Using Multi-Label Classifiers as a Single-Label Classifier

fastai
pytorch
python
Author

Sean Dokko

Published

December 28, 2022

In this post, we’ll create a simple multi-label classifier. Much of the code is a composition of a few examples I’ve seen online and through the Fastbook reading material.

This exercise is from the further reading section of chapter 6 of the Deep Learning for Coders with fastai & PyTorch book.

The purpose of this exercise was to convert an existing imlementation of a single-label classifier into a multi-label classifier. As far as functionality goes, they are identical, since the training data has a single label anyways (this is purely for the sake of experimentation). We’ll implement both, to see if there is a difference in results.
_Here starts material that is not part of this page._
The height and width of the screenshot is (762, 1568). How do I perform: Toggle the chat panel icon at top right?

from fastai.vision.all import *
from duckduckgo_search import ddg_images
from fastcore.all import *

def search_images(term, max_images=100):
    print(f"Searching for '{term}'")
    return L(ddg_images(term, max_results=max_images)).itemgot('image')
urls = search_images('polar bear')
Searching for 'polar bear'
from fastdownload import download_url
dest = 'polar_bear.jpg'
download_url(urls[0], dest, show_progress=False)
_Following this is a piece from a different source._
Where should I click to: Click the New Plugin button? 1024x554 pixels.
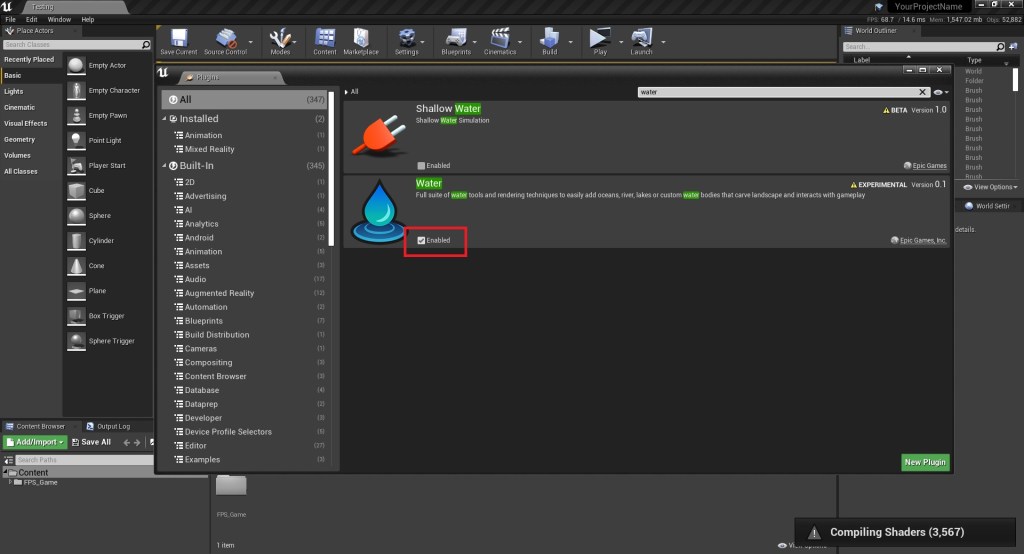(925, 462)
from fastai.vision.all import *
im = Image.open(dest)
im.to_thumb(256,256)

path = Path('images')
searches = 'polar bear','grizzly bear','black bear', 'arctic wolf'
path = Path('images')
from time import sleep

for o in searches:
    dest = (path/o)
    dest.mkdir(exist_ok=True, parents=True)
    download_images(dest, urls=search_images(o))
    sleep(10)
    resize_images(path/o, max_size=400, dest=path/o)
Searching for 'polar bear'
Searching for 'grizzly bear'
Searching for 'black bear'
Searching for 'arctic wolf'
failed = verify_images(get_image_files(path))
failed.map(Path.unlink)
len(failed)
8

Originally, for the single-label classifier, the DataBlock construction looks like this:

dls = DataBlock(
    blocks=(ImageBlock, CategoryBlock), 
    get_items=get_image_files, 
    splitter=RandomSplitter(),
    get_y=parent_label,
    item_tfms=[Resize(192, method='squish')]
).dataloaders(path, bs=32)

dls.show_batch(max_n=12)

learn = vision_learner(dls, resnet18, metrics=[accuracy])
learn.fine_tune(3)
epoch train_loss valid_loss accuracy time
0 0.999492 0.113413 0.950000 00:36
epoch train_loss valid_loss accuracy time
0 0.114955 0.027196 0.991667 00:54
1 0.065354 0.024253 0.991667 00:52
2 0.050956 0.020718 0.991667 00:55

Let us construct the multilabel DataBlock. The key difference here is the use of MultiCategoryBlock and the custom get_y function that wraps the label.

def get_y(r): 
    label = parent_label(r)
    return [label]

dls = DataBlock(
    blocks=(ImageBlock, MultiCategoryBlock), 
    get_items=get_image_files, 
    splitter=RandomSplitter(),
    get_y=get_y,
    item_tfms=[Resize(192, method='squish')]
).dataloaders(path, bs=32)

dls.show_batch(max_n=12)

Let’s ensure that the right labels are being populated

dls.vocab
['arctic wolf', 'black bear', 'grizzly bear', 'polar bear']

In addition, for the metrics parameter, it is important to use the accuracy_multi helper function.

learn = vision_learner(dls, resnet18, metrics=[accuracy_multi])
learn.fine_tune(3)
epoch train_loss valid_loss accuracy_multi time
0 0.692847 0.221365 0.922917 00:43
epoch train_loss valid_loss accuracy_multi time
0 0.215801 0.128911 0.954167 01:01
1 0.145919 0.096342 0.985417 00:58
2 0.101925 0.086828 0.985417 01:02

Conclusively

After training both models with identical hyperparameters, we have the accuracy of both leaners.

Single Category Classifier: 0.991667

Multi Category Classifier: 0.985417

The multi category classifier, for its added complexity, works quite well, with the delta between the two results being 0.00625 in this example. Pretty small!

A potential use case for using a multi-category classifier right off the bat might be to justify the ease of adoption for the introduction of multi-category labels in the future, since refactoring might become become more challenging during the later stages of development.